Setelah tiga tahun lalu memberikan kejutan dengan Carnage, kali ini Roman Polanski kembali dengan stage play yang tidak kalah
terkenalnya, masih dengan menempatkan karakter di dalam sebuah ruangan,
disertai misi awal sederhana yang seiring berjalannya waktu mulai membawa
mereka kedalam percakapan yang lebih jauh, ditemani tingkah sensual childish
dan kekacauan. Venus in Fur, an engaging imaginative and wild fun ambiguous play about how dominance venus against mars. Polanski’s
fifty shades of grey.
Menelusuri jalanan kota Paris ditengah gemericik
hujan, kita akan menuju sebuah teater yang telah berada dalam keadaan sepi.
Sebelumnya telah diadakan audisi di tempat tersebut, namun tidak memperoleh
hasil yang memuaskan, hal yang membuat pusing sang sutradara sekaligus penulis
cerita, Thomas (Mathieu Amalric).
Kondisi dimana pemeran utama wanita belum juga ditentukan itu menjadikan Thomas
kemudian memutuskan untuk segera pulang kerumah dimana sang kekasih telah
menunggunya.

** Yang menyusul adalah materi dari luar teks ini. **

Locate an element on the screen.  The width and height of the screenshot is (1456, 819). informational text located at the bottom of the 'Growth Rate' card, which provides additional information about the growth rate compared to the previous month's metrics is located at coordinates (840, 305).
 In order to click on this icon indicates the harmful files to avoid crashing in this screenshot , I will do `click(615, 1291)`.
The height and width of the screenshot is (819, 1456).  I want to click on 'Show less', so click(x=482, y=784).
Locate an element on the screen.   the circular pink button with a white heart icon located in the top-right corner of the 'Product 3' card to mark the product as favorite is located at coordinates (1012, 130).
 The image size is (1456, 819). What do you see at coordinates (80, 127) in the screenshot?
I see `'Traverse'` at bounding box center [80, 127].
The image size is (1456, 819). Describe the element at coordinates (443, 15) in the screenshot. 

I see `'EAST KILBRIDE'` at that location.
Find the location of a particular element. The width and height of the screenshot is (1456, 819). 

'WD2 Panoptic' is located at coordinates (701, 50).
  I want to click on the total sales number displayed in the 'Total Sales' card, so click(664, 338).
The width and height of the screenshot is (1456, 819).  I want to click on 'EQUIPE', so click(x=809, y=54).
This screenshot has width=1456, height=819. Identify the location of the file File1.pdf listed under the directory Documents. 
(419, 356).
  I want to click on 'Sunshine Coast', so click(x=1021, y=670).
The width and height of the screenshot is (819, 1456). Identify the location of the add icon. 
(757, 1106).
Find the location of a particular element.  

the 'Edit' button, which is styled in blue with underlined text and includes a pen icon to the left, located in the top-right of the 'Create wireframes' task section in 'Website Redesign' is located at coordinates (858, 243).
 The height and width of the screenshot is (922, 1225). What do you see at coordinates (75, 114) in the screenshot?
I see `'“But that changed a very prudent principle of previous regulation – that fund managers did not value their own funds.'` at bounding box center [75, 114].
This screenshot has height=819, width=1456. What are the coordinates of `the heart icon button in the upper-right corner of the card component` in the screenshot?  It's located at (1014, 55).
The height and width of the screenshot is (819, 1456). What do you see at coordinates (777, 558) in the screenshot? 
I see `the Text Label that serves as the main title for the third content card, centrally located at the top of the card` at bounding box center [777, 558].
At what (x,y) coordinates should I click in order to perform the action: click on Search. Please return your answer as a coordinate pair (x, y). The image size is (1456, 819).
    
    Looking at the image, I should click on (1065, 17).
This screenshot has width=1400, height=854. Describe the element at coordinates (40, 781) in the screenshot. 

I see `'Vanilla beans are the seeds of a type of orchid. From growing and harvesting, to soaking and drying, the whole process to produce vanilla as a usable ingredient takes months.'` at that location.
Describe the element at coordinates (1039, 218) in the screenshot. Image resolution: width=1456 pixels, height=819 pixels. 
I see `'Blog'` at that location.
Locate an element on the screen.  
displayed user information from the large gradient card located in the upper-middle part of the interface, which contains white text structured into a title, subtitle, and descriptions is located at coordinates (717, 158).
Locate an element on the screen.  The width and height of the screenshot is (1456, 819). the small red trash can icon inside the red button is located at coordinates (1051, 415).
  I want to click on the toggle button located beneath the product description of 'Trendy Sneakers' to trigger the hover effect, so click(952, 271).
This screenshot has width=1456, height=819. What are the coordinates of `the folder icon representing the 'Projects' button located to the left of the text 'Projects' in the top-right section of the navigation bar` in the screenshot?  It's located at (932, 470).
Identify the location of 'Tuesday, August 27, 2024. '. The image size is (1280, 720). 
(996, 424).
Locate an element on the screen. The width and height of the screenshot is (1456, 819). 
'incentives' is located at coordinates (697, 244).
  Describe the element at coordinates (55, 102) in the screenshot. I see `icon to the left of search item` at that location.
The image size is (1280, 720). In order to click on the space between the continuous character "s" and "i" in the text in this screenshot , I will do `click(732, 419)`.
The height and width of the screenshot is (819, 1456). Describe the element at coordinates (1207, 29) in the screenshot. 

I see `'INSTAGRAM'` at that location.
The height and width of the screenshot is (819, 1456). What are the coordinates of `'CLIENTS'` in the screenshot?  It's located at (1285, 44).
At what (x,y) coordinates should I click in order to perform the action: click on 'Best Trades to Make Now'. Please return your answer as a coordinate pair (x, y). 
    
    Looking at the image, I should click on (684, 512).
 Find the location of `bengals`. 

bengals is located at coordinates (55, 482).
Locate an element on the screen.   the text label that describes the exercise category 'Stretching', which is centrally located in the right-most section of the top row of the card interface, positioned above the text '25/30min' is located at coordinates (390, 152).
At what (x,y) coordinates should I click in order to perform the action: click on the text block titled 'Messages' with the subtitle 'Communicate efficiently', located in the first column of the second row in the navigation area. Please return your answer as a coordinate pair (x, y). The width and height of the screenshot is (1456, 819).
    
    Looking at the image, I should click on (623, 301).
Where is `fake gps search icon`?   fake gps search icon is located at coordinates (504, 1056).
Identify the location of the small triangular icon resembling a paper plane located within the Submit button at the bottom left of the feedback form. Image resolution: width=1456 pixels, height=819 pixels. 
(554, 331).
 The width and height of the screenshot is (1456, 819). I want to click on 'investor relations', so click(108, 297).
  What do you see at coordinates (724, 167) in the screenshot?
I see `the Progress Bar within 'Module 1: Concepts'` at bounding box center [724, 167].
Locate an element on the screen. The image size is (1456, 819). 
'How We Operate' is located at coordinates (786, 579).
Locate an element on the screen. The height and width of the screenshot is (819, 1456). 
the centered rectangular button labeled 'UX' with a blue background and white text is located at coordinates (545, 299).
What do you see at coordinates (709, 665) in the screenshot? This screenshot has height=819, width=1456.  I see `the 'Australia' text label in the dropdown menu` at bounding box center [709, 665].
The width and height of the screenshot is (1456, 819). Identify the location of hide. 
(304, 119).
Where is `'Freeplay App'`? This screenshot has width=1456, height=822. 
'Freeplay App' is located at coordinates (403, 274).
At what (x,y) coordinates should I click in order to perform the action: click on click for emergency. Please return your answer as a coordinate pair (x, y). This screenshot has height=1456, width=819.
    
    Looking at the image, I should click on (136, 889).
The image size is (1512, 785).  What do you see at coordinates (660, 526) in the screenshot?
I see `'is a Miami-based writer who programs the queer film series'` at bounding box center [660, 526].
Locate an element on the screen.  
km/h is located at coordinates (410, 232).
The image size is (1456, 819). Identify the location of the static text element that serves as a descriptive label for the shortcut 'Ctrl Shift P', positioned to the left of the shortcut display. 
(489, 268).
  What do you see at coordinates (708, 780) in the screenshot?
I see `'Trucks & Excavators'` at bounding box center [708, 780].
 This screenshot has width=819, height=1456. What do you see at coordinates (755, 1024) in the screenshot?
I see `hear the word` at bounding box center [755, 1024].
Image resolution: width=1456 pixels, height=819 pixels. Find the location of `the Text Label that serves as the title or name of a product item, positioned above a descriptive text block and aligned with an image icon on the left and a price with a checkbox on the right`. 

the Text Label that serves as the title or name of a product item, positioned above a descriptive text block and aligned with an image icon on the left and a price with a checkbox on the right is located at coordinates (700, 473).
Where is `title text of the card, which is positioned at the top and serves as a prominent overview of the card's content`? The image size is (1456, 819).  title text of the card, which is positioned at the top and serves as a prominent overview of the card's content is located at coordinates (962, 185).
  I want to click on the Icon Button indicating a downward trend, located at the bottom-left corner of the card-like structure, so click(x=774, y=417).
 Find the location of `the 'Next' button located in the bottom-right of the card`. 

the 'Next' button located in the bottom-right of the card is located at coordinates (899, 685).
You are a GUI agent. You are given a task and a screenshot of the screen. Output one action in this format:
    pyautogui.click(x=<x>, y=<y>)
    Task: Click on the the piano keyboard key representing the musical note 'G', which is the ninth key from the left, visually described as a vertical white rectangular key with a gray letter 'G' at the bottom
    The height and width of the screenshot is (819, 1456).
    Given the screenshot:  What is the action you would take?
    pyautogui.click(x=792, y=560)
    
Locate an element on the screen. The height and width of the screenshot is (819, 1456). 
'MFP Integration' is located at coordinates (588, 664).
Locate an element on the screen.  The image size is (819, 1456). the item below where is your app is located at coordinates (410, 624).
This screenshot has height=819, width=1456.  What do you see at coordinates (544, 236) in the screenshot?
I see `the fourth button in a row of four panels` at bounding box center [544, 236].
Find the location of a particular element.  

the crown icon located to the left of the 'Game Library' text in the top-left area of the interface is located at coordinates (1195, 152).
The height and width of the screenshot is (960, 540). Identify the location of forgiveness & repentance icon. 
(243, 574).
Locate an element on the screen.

Namun rencana itu gagal terwujud.
Tiba-tiba muncul seorang wanita bernama Vanda (Emmanuelle Seigner), mengaku
bahwa namanya tercantum dalam daftar peserta audisi. Uniknya meskipun telah
datang sangat terlambat wanita yang berada dalam kondisi semrawut ini memaksa
Thomas untuk memberinya kesempatan dengan sikap cerewet, dan Thomas yang telah
lelah memutuskan memberikan kesempatan karena hanya itu jalan satu-satunya agar
ia dapat cepat pulang. Tapi dibalik sikap sombongnya Vanda punya apa yang
Thomas cari, dan berhasil merubah kendali dari permainan yang mereka lakukan.
Sejak ia dimulai Venus
in Fur telah mampu menghadirkan apa yang menjadi salah satu hal penting
dari bagian pembuka sebuah film: membuat penonton mungkin mengernyitkan dahi,
kemudian tersenyum kecil, dan bergumam “oh, ini menarik.” Yap, mencengkeram
atensi penonton, lagi dan lagi Roman
Polanski berhasil dalam tahap tersebut, membentuk materi super sempit yang
ia ambil dari play dengan judul sama karya David
Ives itu menjadi pertarungan yang seperti paham bagaimana menciptakan
permainan teatrikal menyenangkan. Terkadang ia lucu, terkadang ia juga serius,
mereka ditemani dengan sisi seksi tanpa mengumbar sensualitas dengan cara
murahan dalam pertarungan memperebutkan dominasi.
Ya, sebenarnya Venus
in Fur adalah penggambaran dari sebuah pertarungan. Dari luar tampak
sempit, dalam ruang tertutup seorang sutradara beradu dialog bersama seorang
aktris, namun ada makna yang lebih luas disini: pria dan wanita. Ini seperti
menyaksikan, atau mungkin meneliti lebih tepatnya, bagaimana dinamika kekuasaan
antara pria dan wanita, hal tersebut ia tinggalkan untuk menjadi patokan utama
dan kemudian membuka ruang imajinasi lebih luas lagi yang dengan terampil
dijaga tingkat kepadatannya. Ini yang menjadikan Venus in Fur menarik, terkesan kurang penting dengan aksi saling
ejek namun justru menyimpan isu menggelitik dibalik dialog-dialog dengan
dominasi pertukaran peran penuh ambiguitas dengan motif tidak jelas itu.
Kekuatan utama Venus
in Fur terletak pada kepiawaian Roman
Polanski membangun konsep minimalis yang ia usung. Terampil, keterbatasan
ruang itu justru ia ubah menjadi sebuah dunia kecil yang menggambarkan
kompleksitas dari berbagai gesekan isu hingga komentar menggelitik, dari awalnya
hanya sebatas antara sutradara dan aktornya, kemudian berkembang hingga posisi
manusia dan eksploitasi wanita dengan menggunakan seksualitas sebagai bumbu
utama. Yang menjadikan ini semakin adalah Venus
in Fur tidak kehilangan nafasnya sebagai sebuah pertunjukan teatrikal,
Polanski tetap mempertahankan keterbatasan yang tersebut tapi dengan cerdik
berhasil menjaga daya tarik cerita dengan berbagai hal menarik lainnnya.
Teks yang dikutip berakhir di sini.